**Rows:**

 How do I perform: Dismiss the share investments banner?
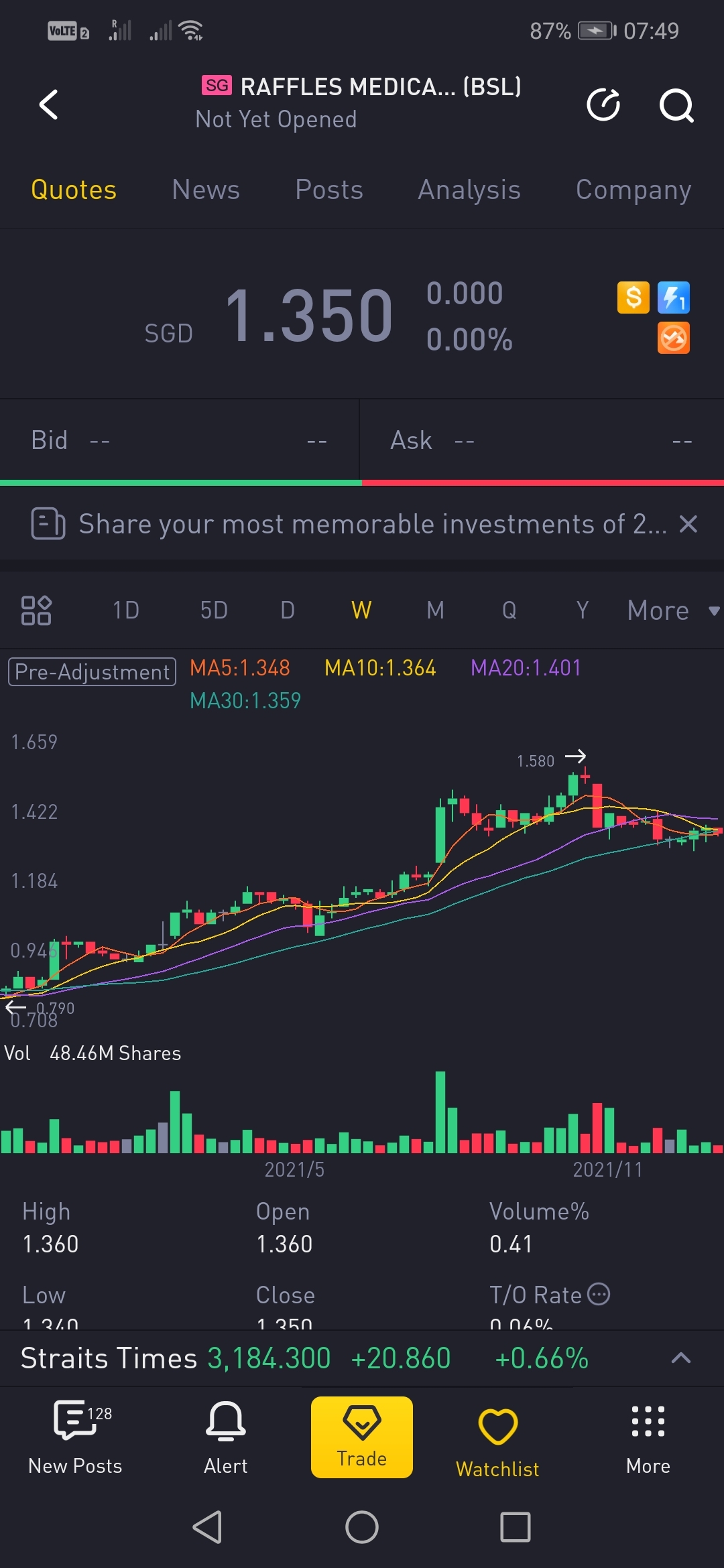[688, 524]
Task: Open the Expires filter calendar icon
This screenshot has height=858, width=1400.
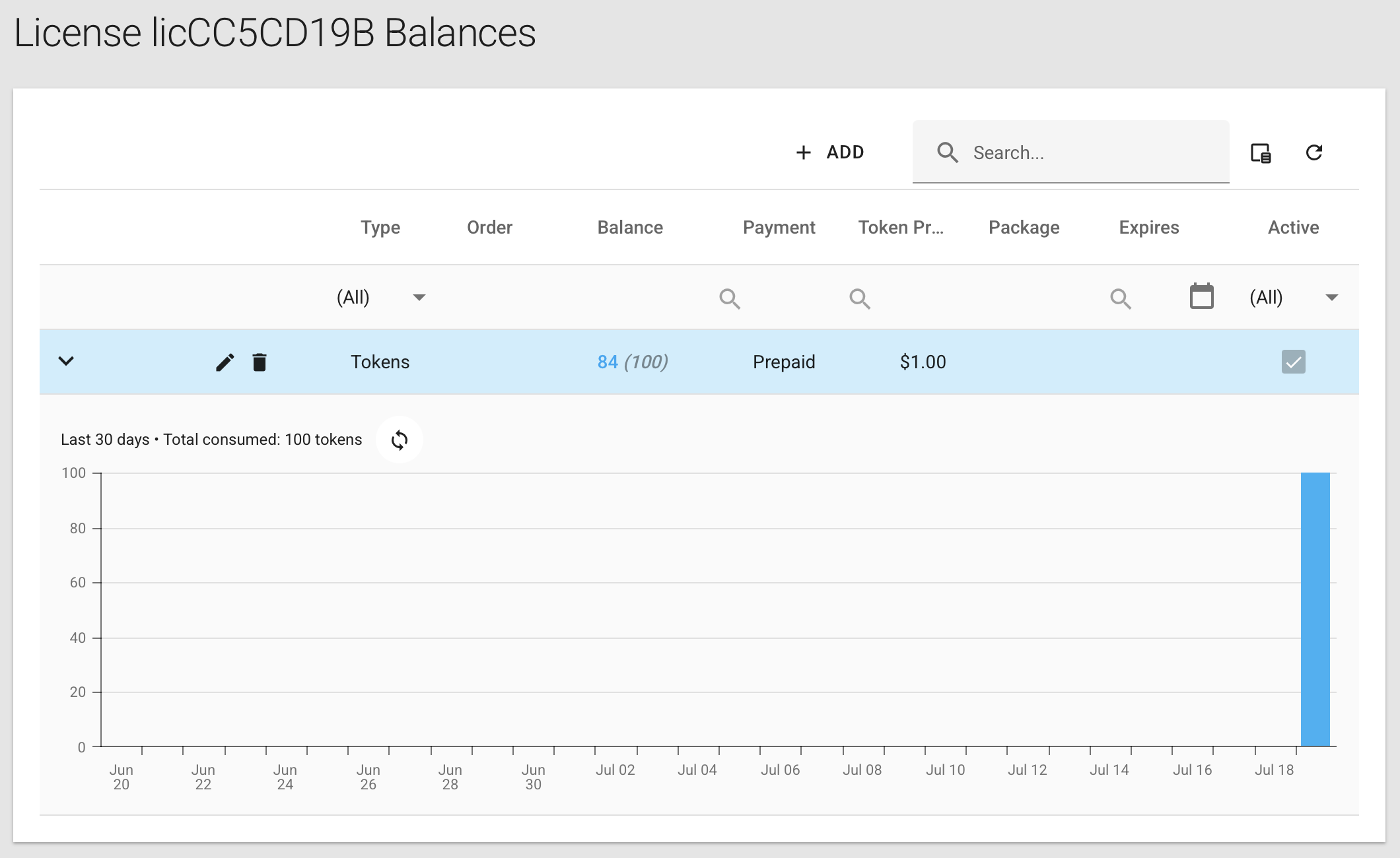Action: [x=1201, y=296]
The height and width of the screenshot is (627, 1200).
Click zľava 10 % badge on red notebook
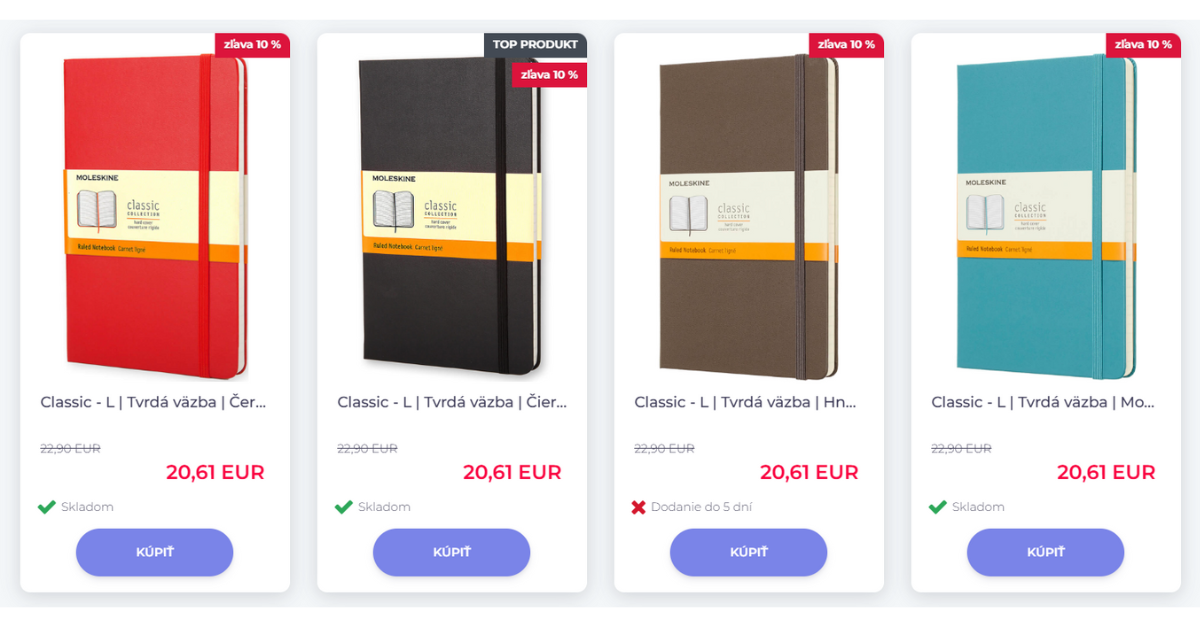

**Stated exercise:**
Could you output the rows above as a Markdown table with the columns "No." and "Line," skipping any blank lines and leaving the pictures out?

**The response:**
| No. | Line |
|---|---|
| 1 |  How do I perform: Dismiss the share investments banner? |
| 2 | [688, 524] |
| 3 | Task: Open the Expires filter calendar icon |
| 4 | This screenshot has height=858, width=1400. |
| 5 | Action: [x=1201, y=296] |
| 6 | The height and width of the screenshot is (627, 1200). |
| 7 | Click zľava 10 % badge on red notebook |